### SOURCE DOCUMENT
====

United States District Court, D. Arizona

September 18, 2015

Rodney Cabrera De La Rosa, Plaintiff,
v.
Joseph M. Arpaio, et al., Defendants.

ORDER

David G. Campbell United States District Judge

On April 20, 2015, Plaintiff Rodney Cabrera De La Rosa, who is confined in the Arizona State Prison Complex-Florence, filed a pro se civil rights Complaint pursuant to 42 U.S.C. § 1983 and an Application to Proceed In Forma Pauperis. In a May 15, 2015 Order, the Court granted the Application to Proceed and dismissed the Complaint because Plaintiff had failed to state a claim. The Court gave Plaintiff 30 days to file an amended complaint that cured the deficiencies identified in the Order.

On June 8, 2015, Plaintiff filed his First Amended Complaint. In a July 7, 2015 Order, the Court dismissed the First Amended Complaint because Plaintiff had failed to state a claim. The Court gave Plaintiff 30 days to file a second amended complaint that cured the deficiencies identified in the Order.

On July 24, 2015, Plaintiff filed a Second Amended Complaint (Doc. 12). The Court will dismiss the Second Amended Complaint and this action.

I. Statutory Screening of Prisoner Complaints

The Court is required to screen complaints brought by prisoners seeking relief against a governmental entity or an officer or an employee of a governmental entity. 28 U.S.C. § 1915A(a). The Court must dismiss a complaint or portion thereof if a plaintiff has raised claims that are legally frivolous or malicious, that fail to state a claim upon which relief may be granted, or that seek monetary relief from a defendant who is immune from such relief. 28 U.S.C. § 1915A(b)(1)–(2).

A pleading must contain a “short and plain statement of the claim showing that the pleader is entitled to relief.” Fed.R.Civ.P. 8(a)(2) (emphasis added). While Rule 8 does not demand detailed factual allegations, “it demands more than an unadorned, the-defendant-unlawfully-harmed-me accusation.” Ashcroft v. Iqbal, 556 U.S. 662, 678 (2009). “Threadbare recitals of the elements of a cause of action, supported by mere conclusory statements, do not suffice.” Id.

====

### SOURCE EXCERPT
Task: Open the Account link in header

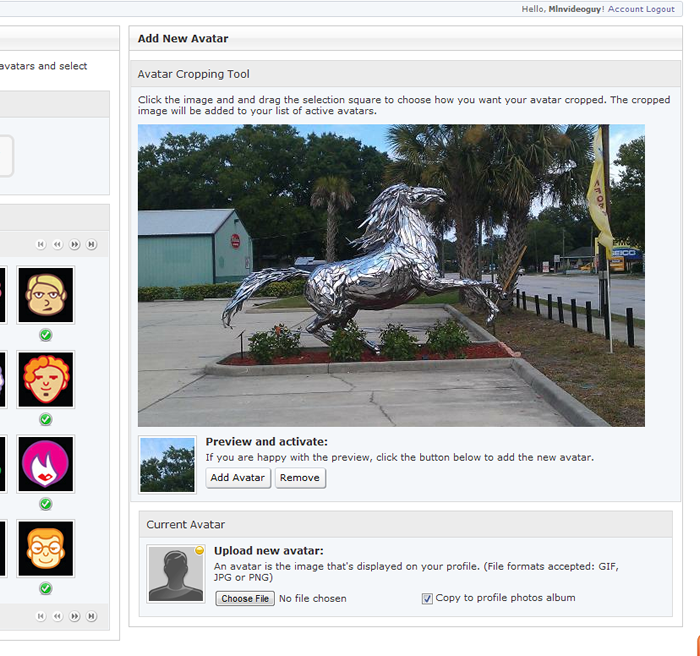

====

### EXERCISE REQUIREMENTS
(1) Revise the court order, starting at the words containing "On June 8, 2015, Plaintiff" and ending with "and this action.", so that "First Amended Complaint" is replaced by "Revised Complaint" each time it appears in that passage.
(2) Answer these questions from the court order:
(a) On what date did the plaintiff file the original Complaint?
(b) In which facility is the plaintiff confined?
(c) Which statute does the order cite for the requirement that the Court screen prisoner complaints?

### RESULTS FOR EACH TASK
(1)
On June 8, 2015, Plaintiff filed his Revised Complaint. In a July 7, 2015 Order, the Court dismissed the Revised Complaint because Plaintiff had failed to state a claim. The Court gave Plaintiff 30 days to file a second amended complaint that cured the deficiencies identified in the Order.

On July 24, 2015, Plaintiff filed a Second Amended Complaint (Doc. 12). The Court will dismiss the Second Amended Complaint and this action.

(2)
(a) April 20, 2015
(b) The Arizona State Prison Complex-Florence
(c) 28 U.S.C. § 1915A(a)